Friday, January 15, 2010

The International Crisis in Haiti

The recent devastating earthquake in Haiti is especially heartbreaking because the country was just beginning to experience progress, thanks to the restoration of democracy during the Bush Administration and the security provided by the United Nations.

The UN relieved United States troops, who had initially been sent by President George W. Bush after Haiti’s left-wing dictator, Jean Bertrand Aristide, had been overthrown. Bush’s predecessor, Bill Clinton, had restored Aristide to power after he had been overthrown the first time, and sent U.S. troops to keep the peace. As mentioned in my post, A Coup for Democracy in Honduras, Clinton justified his action because Aristide, like Adolph Hitler or Hugo Chavez, had been elected. The recent restoration of democracy had provided Haitians with the hope of political stability, which had been lacking in its two-hundred year history as the first black republic and the only state founded through a slave rebellion. The restoration of democracy in Haiti had allowed the first signs of economic growth in the poorest state in the Western Hemisphere, which attracted foreign investment. It is hoped that the earthquake will provide the opportunity to raise Haiti’s standard of living above what it had been before the catastrophe.

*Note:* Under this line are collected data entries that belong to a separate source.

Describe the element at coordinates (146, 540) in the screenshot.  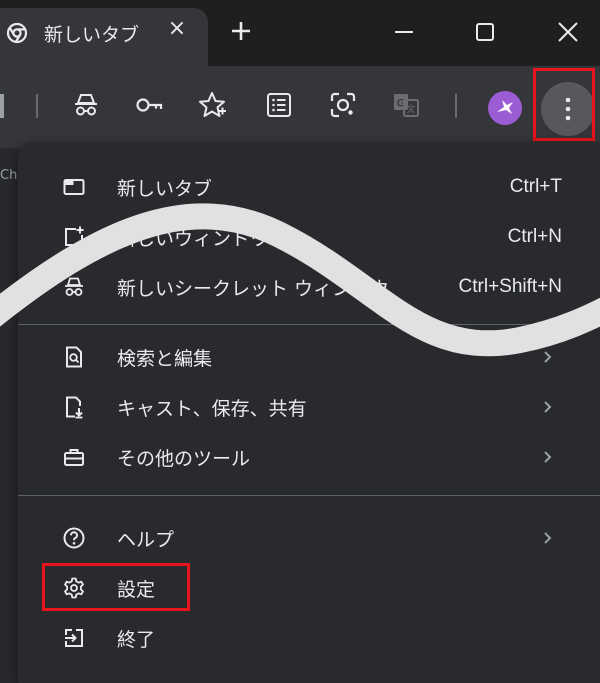
I see `menu-item-label: ヘルプ` at that location.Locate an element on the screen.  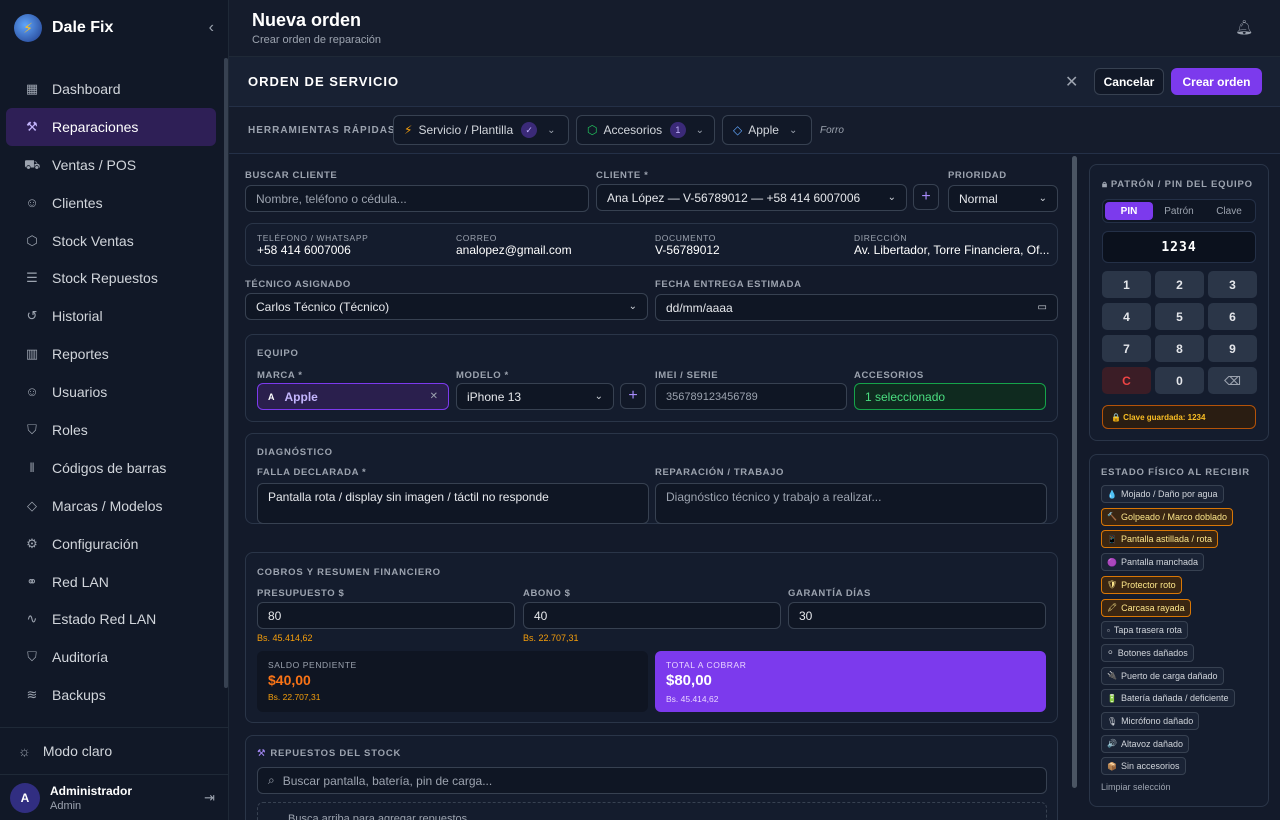
physical-state-tag: ⚪ Botones dañados is located at coordinates (1148, 652). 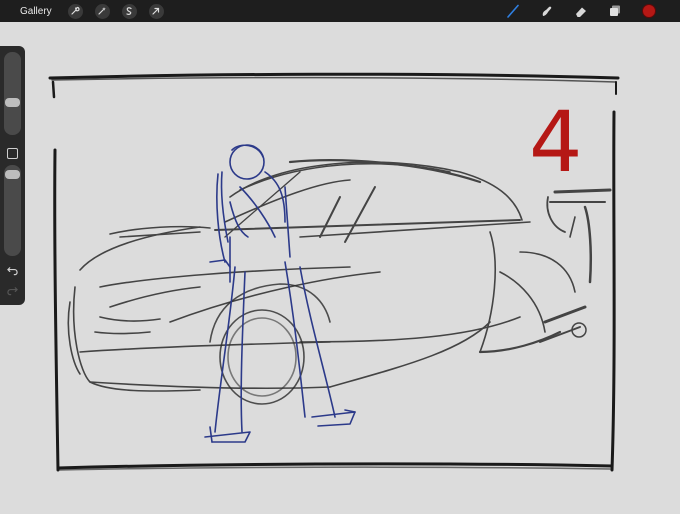 I want to click on brush-size-slider, so click(x=12, y=94).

President Barak Obama has thus now become the third straight U.S. president to send troops to Haiti. They were not the first American presidents to send troops to the former French colony. In recent years, only Iraq, Afghanistan, Somalia and Liberia are comparable. Four straight U.S. Commanders in Chief authorized military action in Iraq, starting with President George H.W. Bush. Clinton was the only one who did not send troops, but he struck Iraq with missiles on several occasions during his administration, while Iraq violated its 1991 cease-fire by attacking American and Coalition aircraft in almost daily combat over the No Fly Zones for the last several years before the Liberation of Iraq in 2003, during both the Clinton and Bush Administrations. In Afghanistan, Clinton ordered a missile strike against an al-Qaeda base, and his two successors have commanded troops in combat there in the War on Terrorism. When Somalia was struck with famine, George H.W. Bush sent troops there to aid the Somalis. U.S. troops engaged in combat under his and his immediate successor’s administrations. Both George W. Bush and Obama ordered missile strikes or bombings in Somalia against al-Qaeda targets there. Both President Bushes sent troops to Liberia, while American soldiers protecting the U.S. Embassy in Monrovia had to engage in combat during the Liberian Civil War while Clinton was president.

To Obama’s credit, he has followed the model set by his immediate predecessor in response to the 2004 Asian Tsunami and asked both George W. Bush and Bill Clinton to co-lead the fundraising effort for the relief of Haiti.

The unprecedented destruction of a national capitol and much of its effective government in peacetime makes the Haitian earthquake an international matter, especially because of the foreign embassies there, as well as the presence of many foreigners, such as tens of thousands of Americans. Haiti is of additional interest to the United States because of its proximity. Problems in Haiti have periodically caused Haitians to set out on boats across the open sea to attempt to get to America. Many were rescued and held at the Guantanamo Bay U.S. Air Base in Cuba for screening. The proximity adds responsibility to the U.S., as the nearest Great Power, to tend to its neighbor within its sphere of influence. It is also in the U.S. interest that Haiti not becomes an anarchical state like Somalia, whereby Marxists like Aristide, who offered to return to power, could try to take over the country.

The Guantanamo Bay base is once again proving to be invaluable, as the Coast Guard flew injured American Embassy staff from Port-au-Prince to the U.S. base within hours of the earthquake. It may once again be needed to screen refugees.

Governments around the world are responding to the humanitarian crisis in Haiti, but it the U.S. that is taking the lead. The American military will, as always, make Americans proud. Together with the famous generosity of the American people, a truer image of the United States will be seen around the world than the one its external and internal critics would have everyone believe.